(Item-finding entries)
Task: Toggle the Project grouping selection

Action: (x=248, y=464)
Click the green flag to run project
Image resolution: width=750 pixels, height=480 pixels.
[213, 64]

Task description: Lay out everything from the line containing "Click the green flag to run project" down to the end of the entries as a JSON list of strings, one string per line, leaving out any blank lines.

Answer:
[
  "Click the green flag to run project",
  "Image resolution: width=750 pixels, height=480 pixels.",
  "[213, 64]"
]